Le nécessaire principe d’égalité entre tous les individus, et son application aux sexes, ne se décrète pas plus qu’il ne se défend dans la mise sous tutelle du langage. Surtout parce qu’au final, la féminisation forcée du langage est, à mon sens, moins légitime que la prédominance usuelle du masculin.
Je m’explique : le langage, la langue, se construit par l’usage et l’usage seul, toutes les règles semblant le régir n’étant que la formalisation d’usages passés, des règles qui par ailleurs doivent s’entendre comme des guides et non des lois. Elles sont au langage ce que la recette est à l’élaboration d’un plat, le nécessaire référent qui permet à ton plat, cher lecteur, et à ton discours, chère lectrice, de pouvoir au moins être compris de tous à défaut d’être forcément apprécié par tous.
Que penserais-tu alors d’une élite quelconque qui voudrait imposer la quantité de crème dans le Gratin Dauphinois, le nombre de frites par moule, ou de grains de semoule dans le couscous cher aux Français… Voués aux gémonies, raillés, moqués, chassés à coup de pierres, seraient ces illuminés. Et à juste raison…
Alors pourquoi devrions-nous accepter qu’une autre élite, toute bien intentionnée soit-elle, veuille mettre notre prose sous tutelle et nos articles définis sous surveillance ?

Une recette donc… Nécessaire, indispensable même, pour pouvoir faire usage du langage, exprimer ses pensées et les communiquer, ce qui, tu en conviendras bien, ô sublissime lectrice, doit rester sa vocation première. Vocation qui, pour être efficiente, nécessite effectivement l’établissement d’un corpus de règles afin d’établir un sens commun aux mots et à leur agencement…
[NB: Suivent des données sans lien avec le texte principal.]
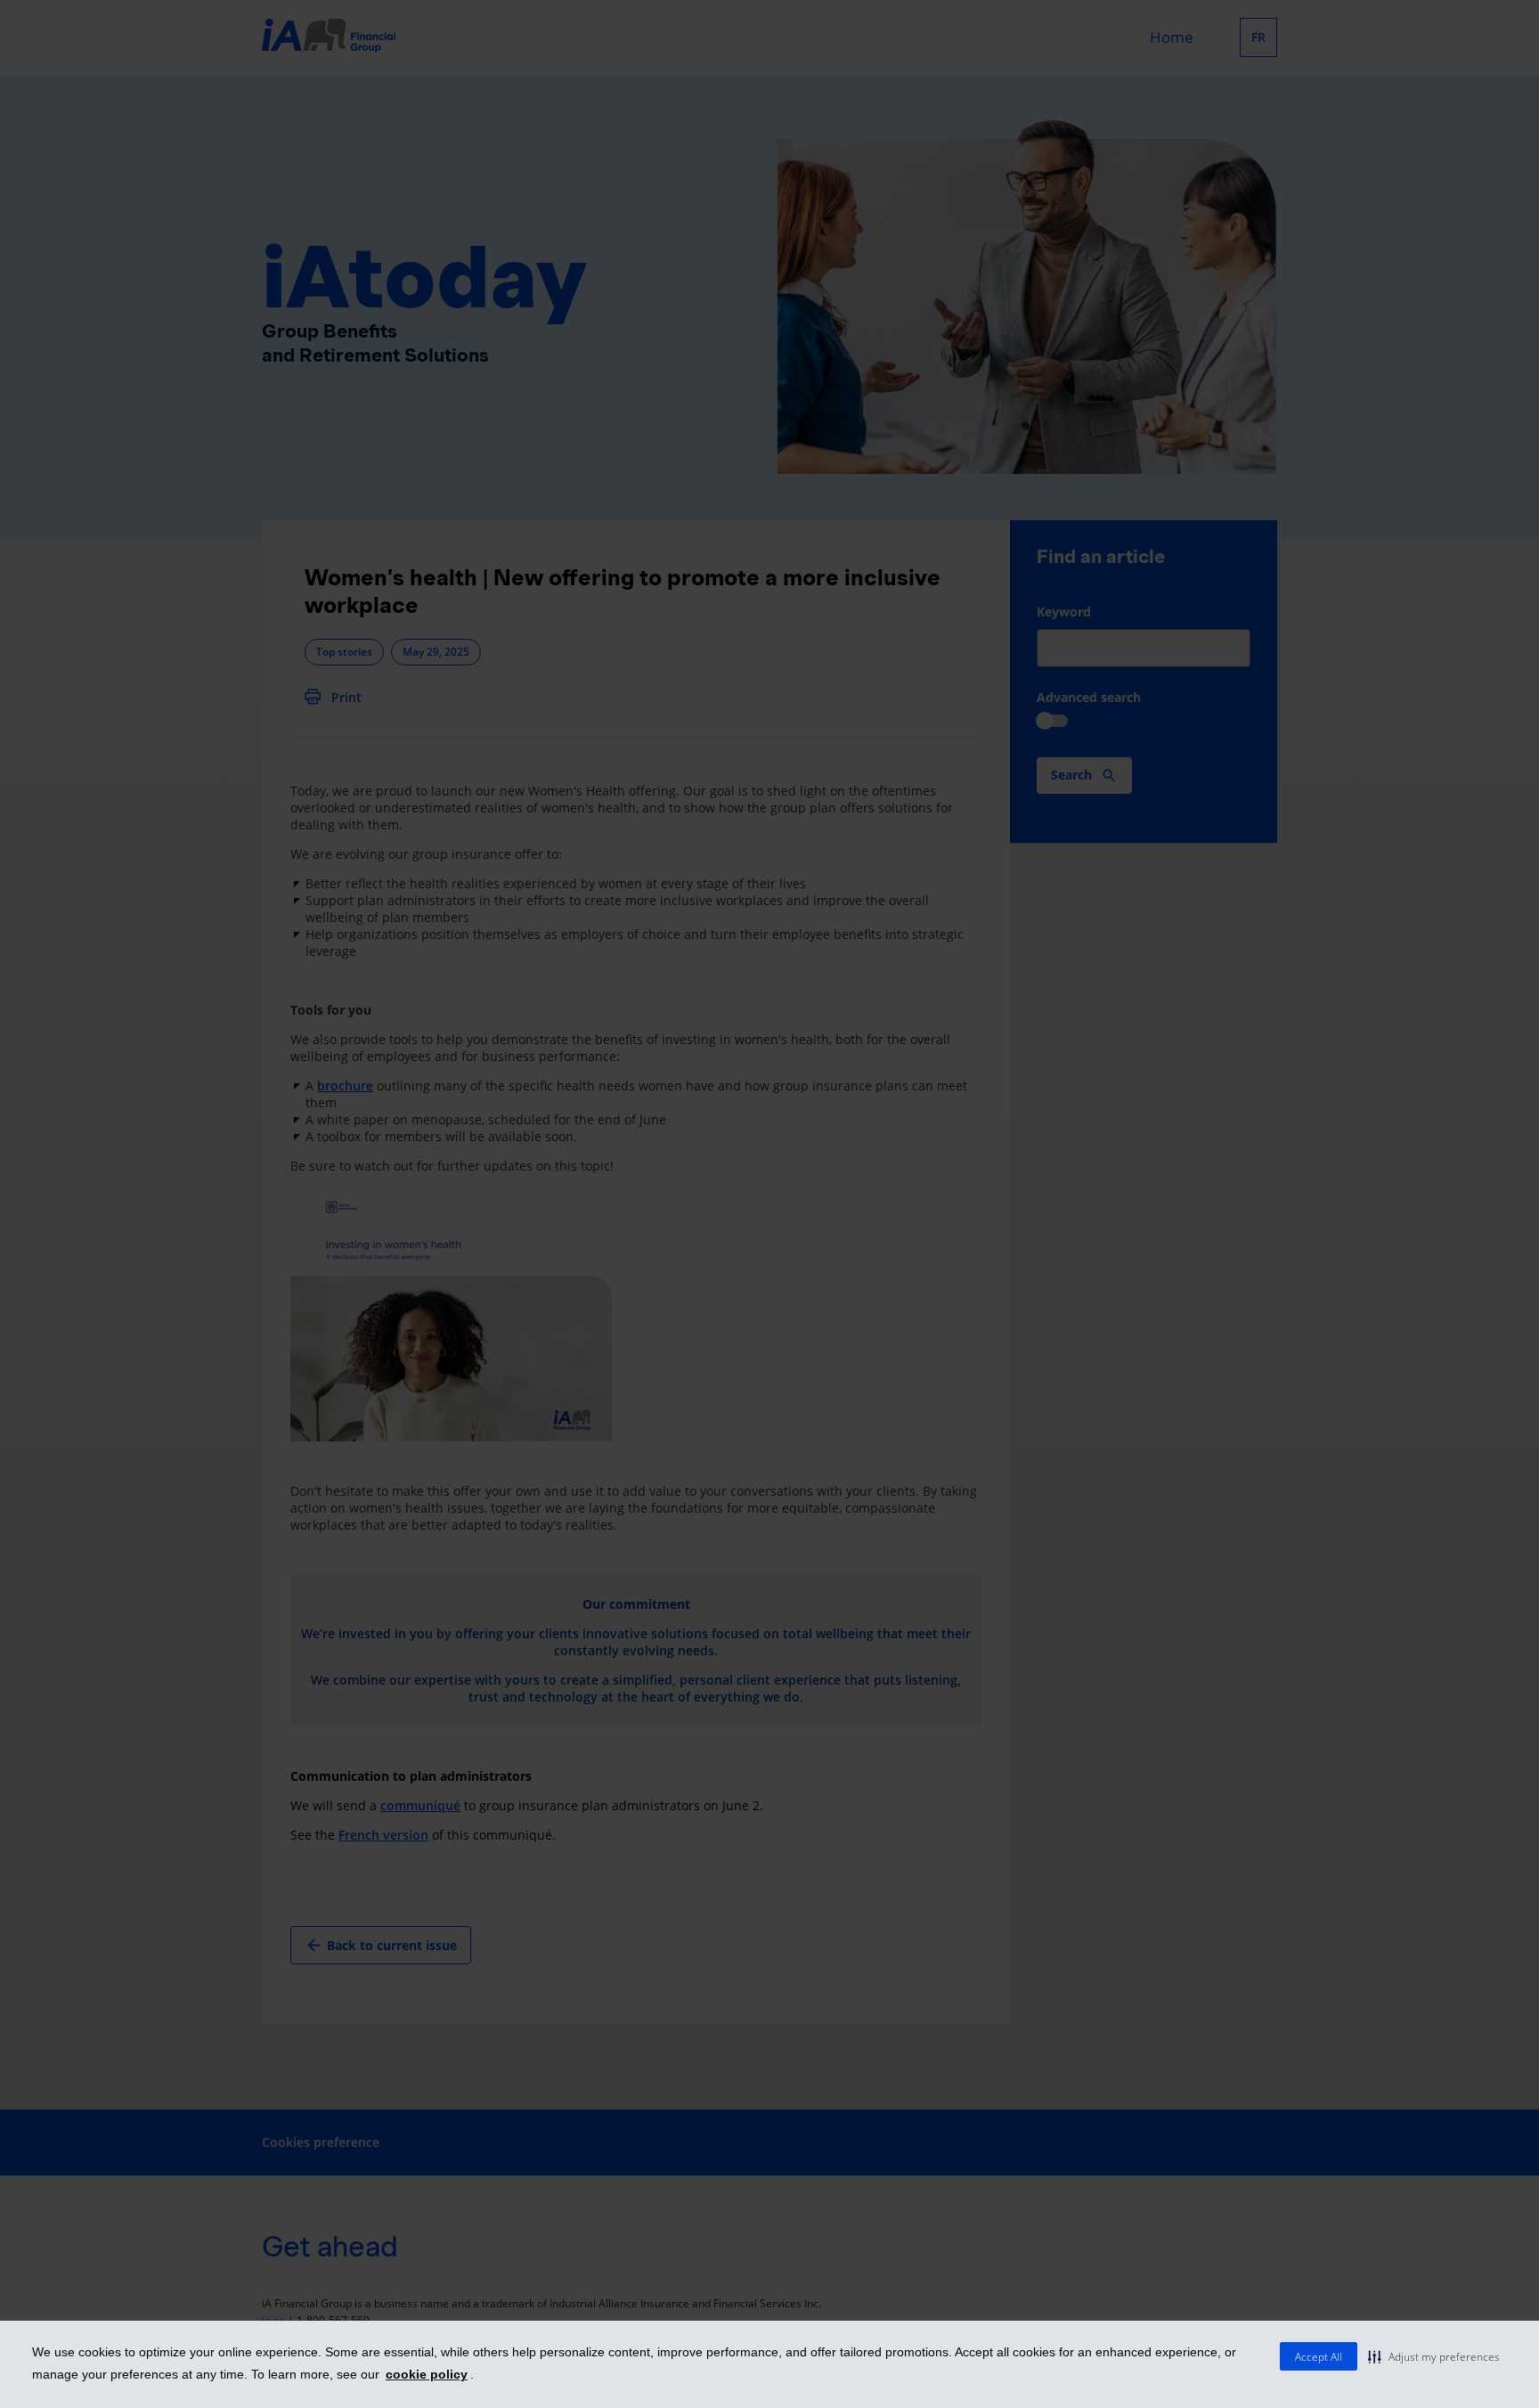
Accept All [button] (1318, 2356)
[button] (1433, 2356)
C’est d’ailleurs ce qu’avait bien compris ce bon Armand lorsqu’il concourut à la création de l’Académie Française. Vénérable institution dont les statuts, comme tous statuts qui se respectent, définissent la fonction : « […] Travailler avec tout le soin et toute la diligence possible à donner des règles certaines à notre langue et à la rendre pure, éloquente et capable de traiter les arts et les sciences. »…
Fonction qui, par extension naturelle, se décline en missions, parmi lesquelles l’établissement du fameux Dictionnaire de l’Académie Française dont d’aucuns se gaussent de ne le voir jamais achevé, les cons, prouvant ainsi que justement, ils n’ont rien compris au principe même de ce dictionnaire.
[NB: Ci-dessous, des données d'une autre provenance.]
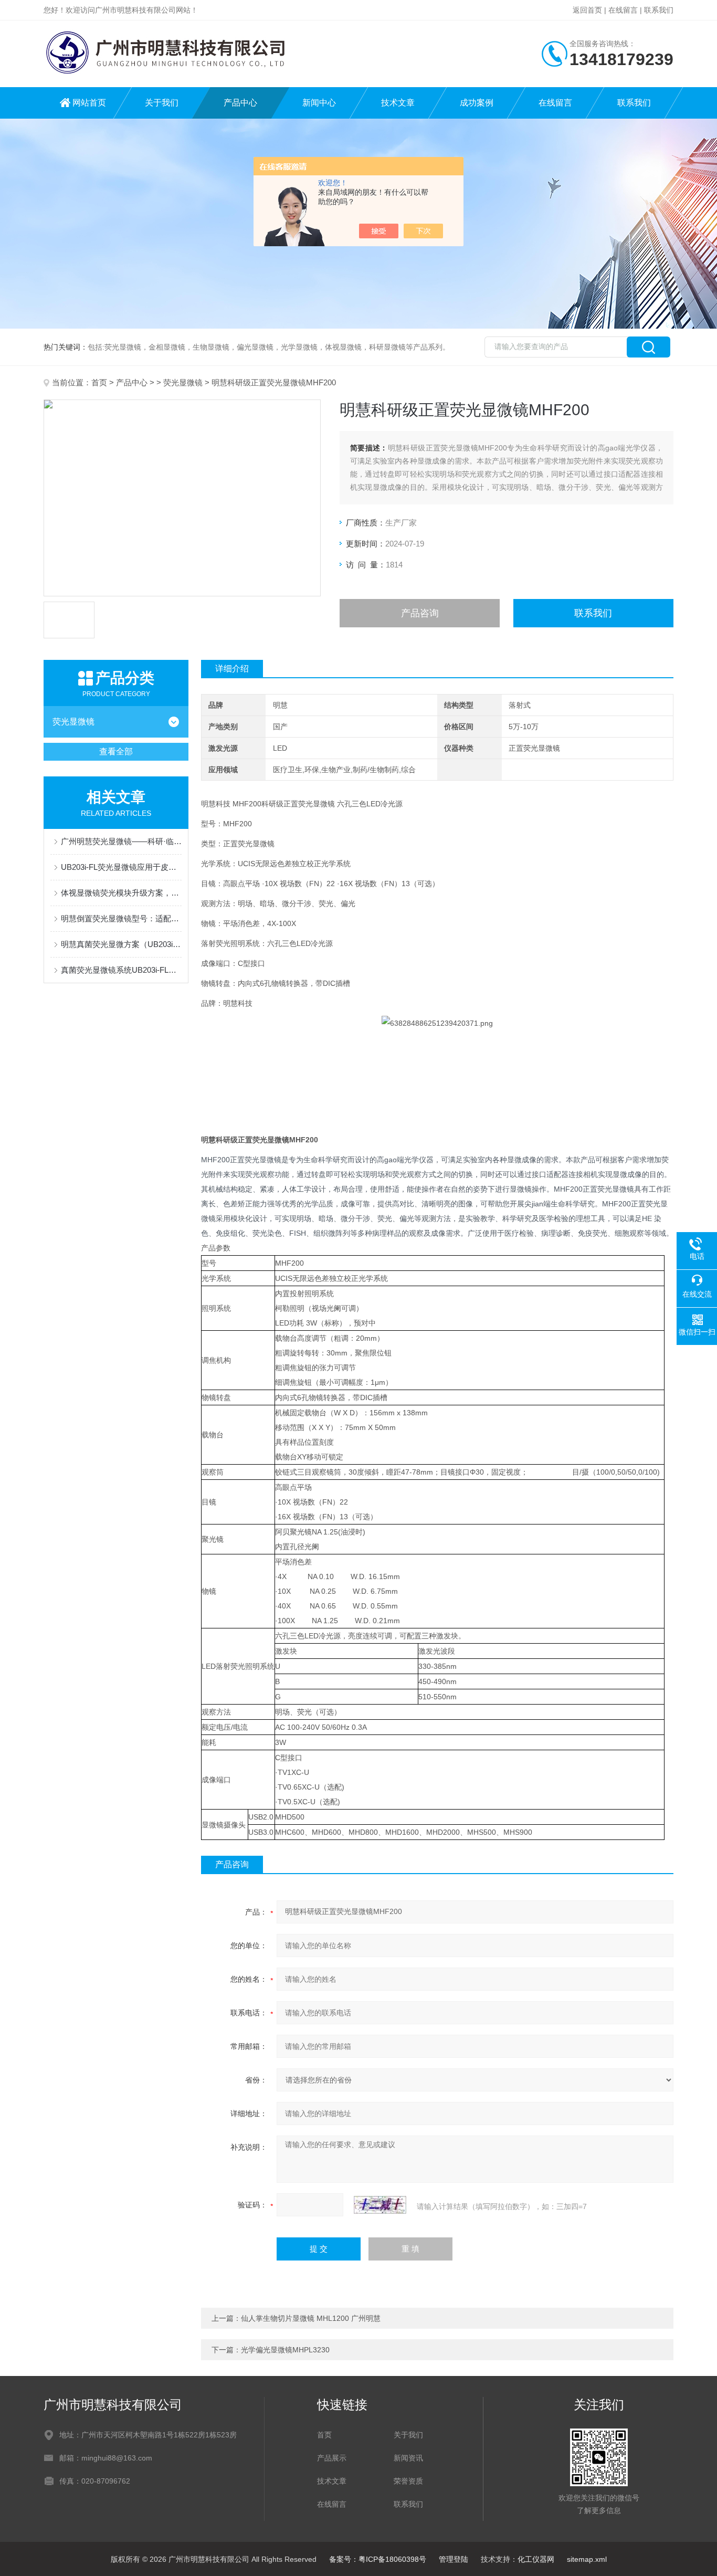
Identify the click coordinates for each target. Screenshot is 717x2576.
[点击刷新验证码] (380, 2205)
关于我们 (161, 102)
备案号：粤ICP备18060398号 (377, 2559)
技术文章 (398, 102)
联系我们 (658, 10)
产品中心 (240, 102)
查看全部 (116, 751)
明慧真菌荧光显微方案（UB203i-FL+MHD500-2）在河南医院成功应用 (121, 944)
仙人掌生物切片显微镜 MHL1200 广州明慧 (311, 2318)
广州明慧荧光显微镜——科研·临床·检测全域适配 (121, 841)
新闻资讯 (408, 2458)
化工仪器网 (536, 2559)
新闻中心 (319, 102)
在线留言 (623, 10)
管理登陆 (453, 2559)
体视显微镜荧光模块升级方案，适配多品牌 (121, 892)
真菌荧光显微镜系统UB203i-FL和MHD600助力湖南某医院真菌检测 (121, 969)
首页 (99, 382)
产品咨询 (420, 613)
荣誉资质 (408, 2481)
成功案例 (476, 102)
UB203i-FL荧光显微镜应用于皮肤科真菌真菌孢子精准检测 (121, 867)
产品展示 (331, 2458)
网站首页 (89, 102)
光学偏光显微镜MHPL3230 (285, 2350)
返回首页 (587, 10)
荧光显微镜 (183, 382)
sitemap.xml (587, 2559)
Et pourtant, ce n’est pas faute d’entendre l’Académie elle-même répéter à l’envie que son rôle est uniquement de constater, de recueillir et de normaliser les usages.
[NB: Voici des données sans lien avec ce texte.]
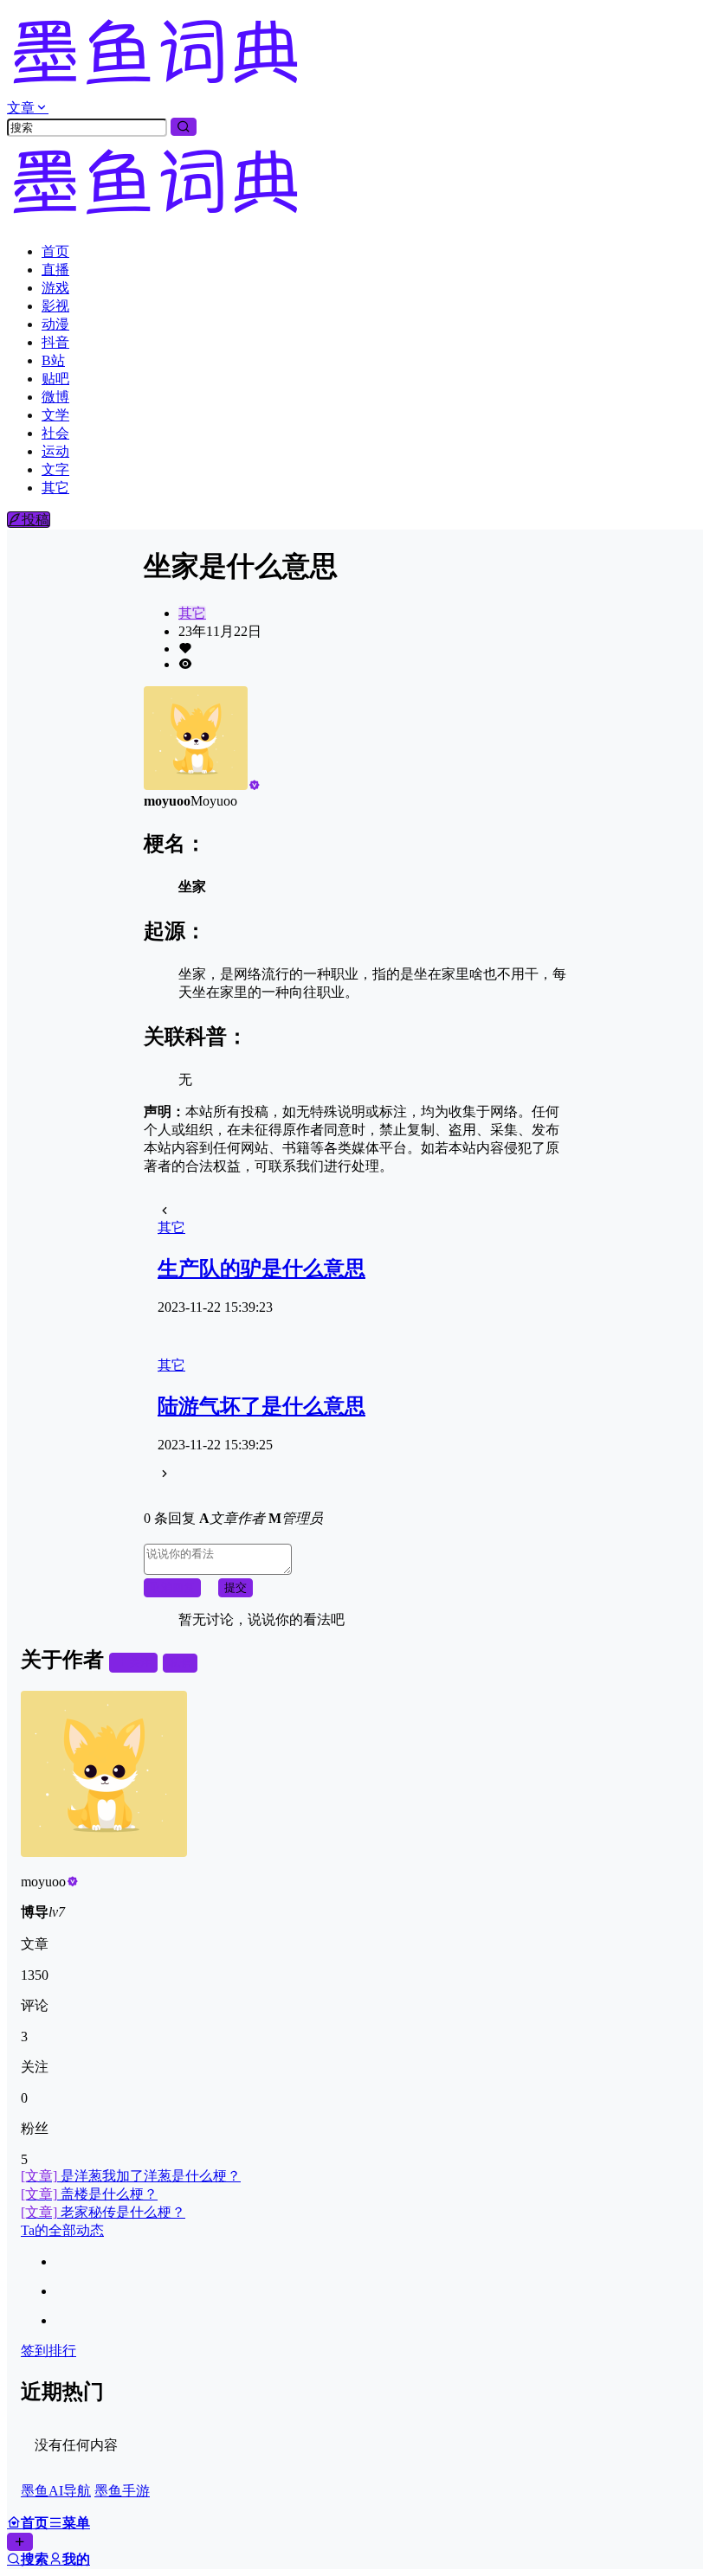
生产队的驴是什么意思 (261, 1268)
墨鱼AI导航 (56, 2490)
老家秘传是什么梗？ (103, 2212)
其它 (192, 613)
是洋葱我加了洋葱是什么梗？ (131, 2175)
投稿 (35, 519)
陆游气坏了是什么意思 (261, 1406)
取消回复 (172, 1587)
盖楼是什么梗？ (89, 2194)
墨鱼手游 (122, 2490)
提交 (235, 1587)
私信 (180, 1662)
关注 (140, 1662)
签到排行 (48, 2350)
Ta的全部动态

Tu comprends ce que ça veut dire, toi, clairvoyante lectrice à l’esprit leste, le travail de l’Académie est sans fin et ce n’est pas pour rien que ce sont des immortels qui se voient confier cette inlassable tâche… Le moyen de faire autrement ? Parce que les hommes en vert ne créent pas la langue ex-nihilo et selon leur bon vouloir… Ils n’érigent pas tout de go et pour de bon, un ensemble de règles immuables. Ils ne se comportent pas comme ces lexicographes qu’Ambrose Bierce brocardaient comme de douteux personnages qui sous prétexte d’enregistrer un certain niveau dans l’évolution d’une langue, faisaient ce qu’ils pouvaient pour en stopper la croissance, en corseter la souplesse… A contrario, nos Académiciens ne font que suivre les évolutions tourmentées des usages en matière de langage, constatant que ledit langage est un fleuve au cours tumultueux qui, pour avoir une source lointaine vaguement identifiée, n’en n’a pas moins aucun estuaire connu, point d’océan dans lequel il se jette, point de fin en somme… Juste quelques canaux, écluses, barrages et autres ouvrages d’art pour essayer de le domestiquer… Vaille que vaille et tant mal que bien…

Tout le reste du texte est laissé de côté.